Committee on State Taxation: Oregon Developments
By Robert T. Manicke
Robert T. ManickeLegislative Proposals
Peter R. Jarvis
Jaime M.W. Sanders
Stoel Rives LLP
900 SW Fifth Avenue, Suite 2600
Portland, Oregon 97204-1268
Oregon has a biennial legislative cycle, and the legislature generally meets only in odd-numbered years. However, as in some other states, the Oregon Governor called two special sessions of the Legislature in January and February 2002 to address projected shortfalls in state revenues. The Legislature rejected the Governor's proposals to delay a cut in personal income taxes previously approved by the voters and to raise taxes on cigarettes and alcohol. No tax measures resulted from the special sessions. The Governor has threatened to line-item veto several of the budget measures approved by the Legislature during the special sessions and is likely to call a third special session in June.
Oregon's initiative system continues to offer up proposed measures to lower or otherwise limit taxes, including personal income and corporate capital gains income taxes. Any income tax measures that the voters approve in May will be reported in the next developments outline.

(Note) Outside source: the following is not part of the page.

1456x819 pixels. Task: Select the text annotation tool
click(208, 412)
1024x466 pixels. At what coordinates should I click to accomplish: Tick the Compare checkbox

Incentive Payments Constitute Taxable Income. In Couch v. Department of Revenue, 15 OTR 396 (2001), the Oregon Tax Court Regular Division ruled that an incentive payment to the taxpayer's single member LLC to rebrand a gasoline station as a Shell gasoline station constituted taxable income to the taxpayer. The court implicitly disregarded the LLC, as an LLC is classified the same way for Oregon tax purposes as for federal tax purposes pursuant to ORS 63.810. Noting that Oregon taxable income is governed by federal law pursuant to ORS 316.047, the court held that the advance payment was realized and received at the time the taxpayer rebranded the station as a Shell station. The taxpayer represented himself.
Taxpayer Appeals Inclusion of Cars Leased by Agents in Property Factor of Apportionment Formula. Mary Kay, Inc. has appealed the Oregon Tax Court Magistrate Division's decision in Mary Kay, Inc. v. Department of Revenue, No. 982184A, 2001 WL 1082415 (Or Tax Aug. 14, 2001). As reported in the Fall 2001 developments outline, the Oregon Tax Court Magistrate held that Mary Kay, Inc. must include "career cars" possessed and used by Mary Kay independent beauty consultants in the property factor for formulary apportionment as "real and tangible personal property owned or rented and used" in Oregon. The taxpayer has appealed to the Regular Division of the Oregon Tax Court, in Mary Kay, Inc. v. Department of Revenue, No. 4552.
Income of Nonresident Partners in Oregon Partnership Subject to Tax in Oregon. In Reeve v. Department of Revenue, 333 Or 190, 37 P3d 981 (2001), the Oregon Supreme Court held that Washington state residents were subject to tax in Oregon on income derived from an Oregon partnership. The taxpayers, Washington residents who practiced law exclusively in Washington, argued that because the Oregon tax code incorporates IRC § 707(c) their income from the partnership was sourced to Washington as "guaranteed payments" earned solely in Washington.
The Court observed that Oregon's provision incorporating IRC § 707(c) applies only if the taxpayer first engaged in a transaction with the partnership "other than in the partner's capacity as a member of the partnership." Id. at 195. The taxpayers could not show that the payments were for services other than as partners who provided legal services on behalf of clients or other services in their roles as partners and therefore could not establish that they met the condition that they acted as nonpartners.